Stored items
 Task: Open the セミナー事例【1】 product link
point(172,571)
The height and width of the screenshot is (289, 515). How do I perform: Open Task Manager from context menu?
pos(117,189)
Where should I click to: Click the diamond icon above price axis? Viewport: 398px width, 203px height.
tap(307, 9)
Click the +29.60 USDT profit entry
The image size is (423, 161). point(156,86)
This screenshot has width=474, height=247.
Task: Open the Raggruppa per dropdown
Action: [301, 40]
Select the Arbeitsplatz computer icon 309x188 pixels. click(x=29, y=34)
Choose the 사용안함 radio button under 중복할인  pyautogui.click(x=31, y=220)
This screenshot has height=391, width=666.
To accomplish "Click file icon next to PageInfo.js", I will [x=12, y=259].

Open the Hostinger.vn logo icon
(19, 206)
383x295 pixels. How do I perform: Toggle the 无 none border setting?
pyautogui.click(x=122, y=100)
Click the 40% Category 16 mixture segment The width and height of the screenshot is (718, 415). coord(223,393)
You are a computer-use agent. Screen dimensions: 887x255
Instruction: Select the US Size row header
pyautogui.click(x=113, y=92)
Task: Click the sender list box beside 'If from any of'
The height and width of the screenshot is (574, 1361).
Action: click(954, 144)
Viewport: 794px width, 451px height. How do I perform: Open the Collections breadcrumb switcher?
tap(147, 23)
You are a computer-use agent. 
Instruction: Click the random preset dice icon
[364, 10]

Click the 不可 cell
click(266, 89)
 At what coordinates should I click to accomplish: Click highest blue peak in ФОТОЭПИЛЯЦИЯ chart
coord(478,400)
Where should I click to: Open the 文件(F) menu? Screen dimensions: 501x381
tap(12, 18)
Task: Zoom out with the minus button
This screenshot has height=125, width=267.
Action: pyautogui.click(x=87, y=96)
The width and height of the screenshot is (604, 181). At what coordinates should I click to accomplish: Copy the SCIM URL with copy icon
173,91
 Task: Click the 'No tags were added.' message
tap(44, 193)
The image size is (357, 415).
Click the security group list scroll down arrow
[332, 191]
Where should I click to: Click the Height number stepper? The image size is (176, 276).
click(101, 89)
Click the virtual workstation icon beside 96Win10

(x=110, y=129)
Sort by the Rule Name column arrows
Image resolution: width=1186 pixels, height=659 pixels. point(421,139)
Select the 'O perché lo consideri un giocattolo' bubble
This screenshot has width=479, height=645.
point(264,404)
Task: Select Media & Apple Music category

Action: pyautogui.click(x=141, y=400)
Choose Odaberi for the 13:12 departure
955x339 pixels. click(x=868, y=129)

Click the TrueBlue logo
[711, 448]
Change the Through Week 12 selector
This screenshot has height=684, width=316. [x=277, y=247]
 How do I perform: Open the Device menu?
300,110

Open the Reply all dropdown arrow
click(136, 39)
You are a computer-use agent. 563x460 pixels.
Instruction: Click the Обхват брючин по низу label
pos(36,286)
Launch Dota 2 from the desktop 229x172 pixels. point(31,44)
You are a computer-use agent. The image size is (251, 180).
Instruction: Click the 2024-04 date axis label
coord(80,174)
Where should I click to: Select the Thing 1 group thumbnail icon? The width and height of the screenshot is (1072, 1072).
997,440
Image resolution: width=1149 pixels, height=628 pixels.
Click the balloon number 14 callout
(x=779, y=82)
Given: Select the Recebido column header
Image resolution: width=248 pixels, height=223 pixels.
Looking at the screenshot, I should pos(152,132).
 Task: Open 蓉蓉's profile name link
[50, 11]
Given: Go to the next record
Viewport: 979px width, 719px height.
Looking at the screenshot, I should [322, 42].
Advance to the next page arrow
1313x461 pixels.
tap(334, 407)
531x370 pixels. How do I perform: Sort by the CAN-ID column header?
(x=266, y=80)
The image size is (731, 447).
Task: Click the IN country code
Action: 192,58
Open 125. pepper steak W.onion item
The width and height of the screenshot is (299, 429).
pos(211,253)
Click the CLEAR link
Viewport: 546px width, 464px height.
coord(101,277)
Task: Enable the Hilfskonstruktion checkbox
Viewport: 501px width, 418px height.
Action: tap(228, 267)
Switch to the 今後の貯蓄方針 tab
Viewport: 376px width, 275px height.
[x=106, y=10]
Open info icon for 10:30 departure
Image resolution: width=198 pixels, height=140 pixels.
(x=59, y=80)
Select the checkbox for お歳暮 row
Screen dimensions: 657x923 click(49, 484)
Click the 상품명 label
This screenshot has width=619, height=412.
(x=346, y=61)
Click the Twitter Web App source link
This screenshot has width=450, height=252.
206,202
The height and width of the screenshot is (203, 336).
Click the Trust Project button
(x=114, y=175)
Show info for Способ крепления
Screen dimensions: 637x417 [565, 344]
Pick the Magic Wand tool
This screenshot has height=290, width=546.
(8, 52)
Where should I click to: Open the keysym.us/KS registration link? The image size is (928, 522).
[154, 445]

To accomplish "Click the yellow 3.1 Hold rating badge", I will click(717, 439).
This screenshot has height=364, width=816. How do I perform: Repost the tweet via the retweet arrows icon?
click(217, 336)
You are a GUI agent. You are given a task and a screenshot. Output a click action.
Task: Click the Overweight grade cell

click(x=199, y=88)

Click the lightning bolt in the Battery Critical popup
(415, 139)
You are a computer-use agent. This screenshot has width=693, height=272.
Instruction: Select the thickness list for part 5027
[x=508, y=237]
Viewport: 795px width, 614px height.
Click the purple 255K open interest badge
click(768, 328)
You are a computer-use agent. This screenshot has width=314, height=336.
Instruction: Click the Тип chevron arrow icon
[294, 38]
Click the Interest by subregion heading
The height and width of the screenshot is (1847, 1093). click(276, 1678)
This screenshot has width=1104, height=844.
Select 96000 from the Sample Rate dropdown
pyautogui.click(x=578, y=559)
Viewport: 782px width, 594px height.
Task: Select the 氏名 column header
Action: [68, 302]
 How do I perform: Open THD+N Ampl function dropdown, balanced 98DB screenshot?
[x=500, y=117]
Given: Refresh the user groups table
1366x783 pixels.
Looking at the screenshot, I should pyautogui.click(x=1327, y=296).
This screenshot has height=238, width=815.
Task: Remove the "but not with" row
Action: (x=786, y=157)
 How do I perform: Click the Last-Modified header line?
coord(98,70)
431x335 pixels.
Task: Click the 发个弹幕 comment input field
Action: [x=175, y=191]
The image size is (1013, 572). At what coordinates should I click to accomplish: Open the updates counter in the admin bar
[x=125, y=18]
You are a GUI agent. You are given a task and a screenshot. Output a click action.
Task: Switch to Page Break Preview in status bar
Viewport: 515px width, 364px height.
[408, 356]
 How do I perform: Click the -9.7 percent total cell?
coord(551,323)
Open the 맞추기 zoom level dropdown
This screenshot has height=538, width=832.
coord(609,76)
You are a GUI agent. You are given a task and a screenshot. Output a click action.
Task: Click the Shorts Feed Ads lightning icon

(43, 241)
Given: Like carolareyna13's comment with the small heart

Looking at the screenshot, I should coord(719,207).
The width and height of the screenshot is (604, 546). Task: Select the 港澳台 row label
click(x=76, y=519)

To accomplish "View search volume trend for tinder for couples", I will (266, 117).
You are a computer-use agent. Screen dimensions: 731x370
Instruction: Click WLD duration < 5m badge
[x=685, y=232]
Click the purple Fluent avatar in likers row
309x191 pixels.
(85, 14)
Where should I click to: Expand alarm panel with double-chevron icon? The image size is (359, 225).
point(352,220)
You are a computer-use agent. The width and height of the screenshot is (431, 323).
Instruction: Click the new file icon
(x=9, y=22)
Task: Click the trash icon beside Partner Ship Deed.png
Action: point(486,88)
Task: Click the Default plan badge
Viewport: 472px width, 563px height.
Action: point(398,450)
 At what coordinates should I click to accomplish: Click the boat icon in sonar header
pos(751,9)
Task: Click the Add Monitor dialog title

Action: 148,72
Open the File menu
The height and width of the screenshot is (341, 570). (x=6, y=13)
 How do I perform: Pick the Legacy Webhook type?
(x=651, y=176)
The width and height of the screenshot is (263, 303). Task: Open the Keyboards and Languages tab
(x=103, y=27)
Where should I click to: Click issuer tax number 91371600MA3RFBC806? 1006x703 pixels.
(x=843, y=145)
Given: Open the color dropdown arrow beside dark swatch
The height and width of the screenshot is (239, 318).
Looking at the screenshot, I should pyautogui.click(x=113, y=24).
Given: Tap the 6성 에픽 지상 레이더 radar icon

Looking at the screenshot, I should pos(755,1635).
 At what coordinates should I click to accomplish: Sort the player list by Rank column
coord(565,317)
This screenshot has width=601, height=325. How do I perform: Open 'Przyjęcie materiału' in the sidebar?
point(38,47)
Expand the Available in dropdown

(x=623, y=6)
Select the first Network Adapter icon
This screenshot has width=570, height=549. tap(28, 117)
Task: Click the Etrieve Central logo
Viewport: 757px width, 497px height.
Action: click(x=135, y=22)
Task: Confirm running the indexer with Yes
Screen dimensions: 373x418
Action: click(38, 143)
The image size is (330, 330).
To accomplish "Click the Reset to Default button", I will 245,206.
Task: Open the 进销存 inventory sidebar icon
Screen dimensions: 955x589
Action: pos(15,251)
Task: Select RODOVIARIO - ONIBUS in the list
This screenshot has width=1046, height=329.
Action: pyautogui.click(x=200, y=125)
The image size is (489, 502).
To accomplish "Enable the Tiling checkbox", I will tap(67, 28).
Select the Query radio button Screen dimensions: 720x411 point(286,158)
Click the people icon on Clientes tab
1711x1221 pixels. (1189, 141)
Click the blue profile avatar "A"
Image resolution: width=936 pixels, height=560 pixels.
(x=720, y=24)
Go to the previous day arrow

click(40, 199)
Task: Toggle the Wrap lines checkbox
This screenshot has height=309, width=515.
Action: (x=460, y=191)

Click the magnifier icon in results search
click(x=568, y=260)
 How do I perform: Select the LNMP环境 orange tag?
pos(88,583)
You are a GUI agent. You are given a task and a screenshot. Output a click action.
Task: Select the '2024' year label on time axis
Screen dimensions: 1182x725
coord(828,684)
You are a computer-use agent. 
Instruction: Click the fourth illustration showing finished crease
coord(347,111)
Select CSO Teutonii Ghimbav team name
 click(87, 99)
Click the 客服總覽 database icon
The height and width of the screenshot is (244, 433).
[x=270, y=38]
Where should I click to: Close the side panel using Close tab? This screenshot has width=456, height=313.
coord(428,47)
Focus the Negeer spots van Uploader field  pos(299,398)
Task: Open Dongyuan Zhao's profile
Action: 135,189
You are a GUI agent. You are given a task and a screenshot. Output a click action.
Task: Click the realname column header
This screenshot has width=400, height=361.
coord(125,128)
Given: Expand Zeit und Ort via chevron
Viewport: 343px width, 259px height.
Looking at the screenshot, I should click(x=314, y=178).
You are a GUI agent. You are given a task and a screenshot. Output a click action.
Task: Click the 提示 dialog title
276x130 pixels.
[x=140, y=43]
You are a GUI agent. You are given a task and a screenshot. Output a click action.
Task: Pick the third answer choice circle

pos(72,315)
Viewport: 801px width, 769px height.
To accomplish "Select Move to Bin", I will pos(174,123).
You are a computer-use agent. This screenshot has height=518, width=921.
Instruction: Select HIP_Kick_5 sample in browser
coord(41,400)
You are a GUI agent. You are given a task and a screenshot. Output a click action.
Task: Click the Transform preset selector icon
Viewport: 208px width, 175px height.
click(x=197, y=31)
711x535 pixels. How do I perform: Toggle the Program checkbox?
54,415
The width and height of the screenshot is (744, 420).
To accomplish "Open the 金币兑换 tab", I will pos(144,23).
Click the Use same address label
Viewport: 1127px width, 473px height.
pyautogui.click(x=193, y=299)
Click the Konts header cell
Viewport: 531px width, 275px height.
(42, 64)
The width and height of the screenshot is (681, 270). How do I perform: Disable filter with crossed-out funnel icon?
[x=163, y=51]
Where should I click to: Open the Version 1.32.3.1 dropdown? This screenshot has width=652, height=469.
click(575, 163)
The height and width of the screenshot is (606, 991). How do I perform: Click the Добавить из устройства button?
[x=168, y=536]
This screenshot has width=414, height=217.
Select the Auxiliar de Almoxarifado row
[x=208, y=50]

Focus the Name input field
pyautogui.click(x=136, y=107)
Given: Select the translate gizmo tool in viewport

- WORK REQUEST -
Wherever the string "computer" appears in the entries above, return the line it appears on.

- RESPONSE -
Select the Arbeitsplatz computer icon 309x188 pixels. click(x=29, y=34)
You are a computer-use agent. Screen dimensions: 887x255
You are a computer-use agent. 
You are a computer-use agent. 563x460 pixels.
You are a computer-use agent. The image size is (251, 180).
You are a computer-use agent. This screenshot has width=693, height=272.
You are a computer-use agent. This screenshot has width=314, height=336.
You are a computer-use agent. Screen dimensions: 731x370
You are a computer-use agent. The width and height of the screenshot is (431, 323).
You are a computer-use agent. 
You are a computer-use agent. This screenshot has height=518, width=921.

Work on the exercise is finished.